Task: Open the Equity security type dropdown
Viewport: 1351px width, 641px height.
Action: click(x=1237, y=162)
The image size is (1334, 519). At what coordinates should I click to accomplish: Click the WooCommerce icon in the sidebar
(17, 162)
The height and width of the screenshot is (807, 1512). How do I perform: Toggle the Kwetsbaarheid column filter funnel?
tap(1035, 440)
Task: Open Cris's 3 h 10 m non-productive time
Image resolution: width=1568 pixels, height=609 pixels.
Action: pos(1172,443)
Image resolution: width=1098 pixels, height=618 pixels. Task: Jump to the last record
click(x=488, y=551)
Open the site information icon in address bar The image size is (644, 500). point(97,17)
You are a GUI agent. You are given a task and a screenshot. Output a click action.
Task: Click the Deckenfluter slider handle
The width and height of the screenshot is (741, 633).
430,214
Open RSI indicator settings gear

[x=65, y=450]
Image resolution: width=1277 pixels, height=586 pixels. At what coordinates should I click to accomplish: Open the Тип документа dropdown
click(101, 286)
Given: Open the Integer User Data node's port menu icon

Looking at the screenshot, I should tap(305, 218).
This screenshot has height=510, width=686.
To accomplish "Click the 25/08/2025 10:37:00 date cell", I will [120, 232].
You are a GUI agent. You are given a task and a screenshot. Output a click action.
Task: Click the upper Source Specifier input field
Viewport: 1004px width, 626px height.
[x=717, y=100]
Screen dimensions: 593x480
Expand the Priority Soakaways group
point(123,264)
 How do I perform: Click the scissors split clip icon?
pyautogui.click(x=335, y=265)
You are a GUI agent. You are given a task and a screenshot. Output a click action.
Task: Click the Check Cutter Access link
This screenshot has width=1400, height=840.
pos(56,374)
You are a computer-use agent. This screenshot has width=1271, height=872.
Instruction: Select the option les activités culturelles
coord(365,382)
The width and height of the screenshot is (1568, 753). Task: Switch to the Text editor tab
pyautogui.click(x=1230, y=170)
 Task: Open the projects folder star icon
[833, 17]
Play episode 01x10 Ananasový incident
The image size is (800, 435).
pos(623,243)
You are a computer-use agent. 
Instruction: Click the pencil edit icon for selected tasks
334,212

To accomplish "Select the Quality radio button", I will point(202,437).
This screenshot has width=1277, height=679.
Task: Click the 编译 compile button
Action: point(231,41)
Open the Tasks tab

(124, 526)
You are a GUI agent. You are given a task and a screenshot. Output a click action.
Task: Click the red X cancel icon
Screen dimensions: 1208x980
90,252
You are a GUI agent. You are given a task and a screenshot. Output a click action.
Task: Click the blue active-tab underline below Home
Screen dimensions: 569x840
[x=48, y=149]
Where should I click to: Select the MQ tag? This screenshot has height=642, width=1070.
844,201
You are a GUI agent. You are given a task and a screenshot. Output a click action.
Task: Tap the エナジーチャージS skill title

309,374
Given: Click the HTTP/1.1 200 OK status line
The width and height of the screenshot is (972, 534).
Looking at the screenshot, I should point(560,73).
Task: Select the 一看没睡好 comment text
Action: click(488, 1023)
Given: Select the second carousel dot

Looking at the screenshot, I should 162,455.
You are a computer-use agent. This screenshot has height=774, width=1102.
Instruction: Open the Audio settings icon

◆ ◆ ◆ ◆ ◆

Task instructions — Write out exactly the lines of the entries above that run from the line containing "Task: Click the upper" through the last line, including both.

Exercise result —
Task: Click the upper Source Specifier input field
Viewport: 1004px width, 626px height.
[x=717, y=100]
Screen dimensions: 593x480
Expand the Priority Soakaways group
point(123,264)
 How do I perform: Click the scissors split clip icon?
pyautogui.click(x=335, y=265)
You are a GUI agent. You are given a task and a screenshot. Output a click action.
Task: Click the Check Cutter Access link
This screenshot has width=1400, height=840.
pos(56,374)
You are a computer-use agent. This screenshot has width=1271, height=872.
Instruction: Select the option les activités culturelles
coord(365,382)
The width and height of the screenshot is (1568, 753). Task: Switch to the Text editor tab
pyautogui.click(x=1230, y=170)
 Task: Open the projects folder star icon
[833, 17]
Play episode 01x10 Ananasový incident
The image size is (800, 435).
pos(623,243)
You are a computer-use agent. 
Instruction: Click the pencil edit icon for selected tasks
334,212

To accomplish "Select the Quality radio button", I will point(202,437).
This screenshot has width=1277, height=679.
Task: Click the 编译 compile button
Action: point(231,41)
Open the Tasks tab

(124, 526)
You are a GUI agent. You are given a task and a screenshot. Output a click action.
Task: Click the red X cancel icon
Screen dimensions: 1208x980
90,252
You are a GUI agent. You are given a task and a screenshot. Output a click action.
Task: Click the blue active-tab underline below Home
Screen dimensions: 569x840
[x=48, y=149]
Where should I click to: Select the MQ tag? This screenshot has height=642, width=1070.
844,201
You are a GUI agent. You are given a task and a screenshot. Output a click action.
Task: Tap the エナジーチャージS skill title

309,374
Given: Click the HTTP/1.1 200 OK status line
The width and height of the screenshot is (972, 534).
Looking at the screenshot, I should point(560,73).
Task: Select the 一看没睡好 comment text
Action: click(488, 1023)
Given: Select the second carousel dot

Looking at the screenshot, I should 162,455.
You are a computer-use agent. This screenshot has height=774, width=1102.
Instruction: Open the Audio settings icon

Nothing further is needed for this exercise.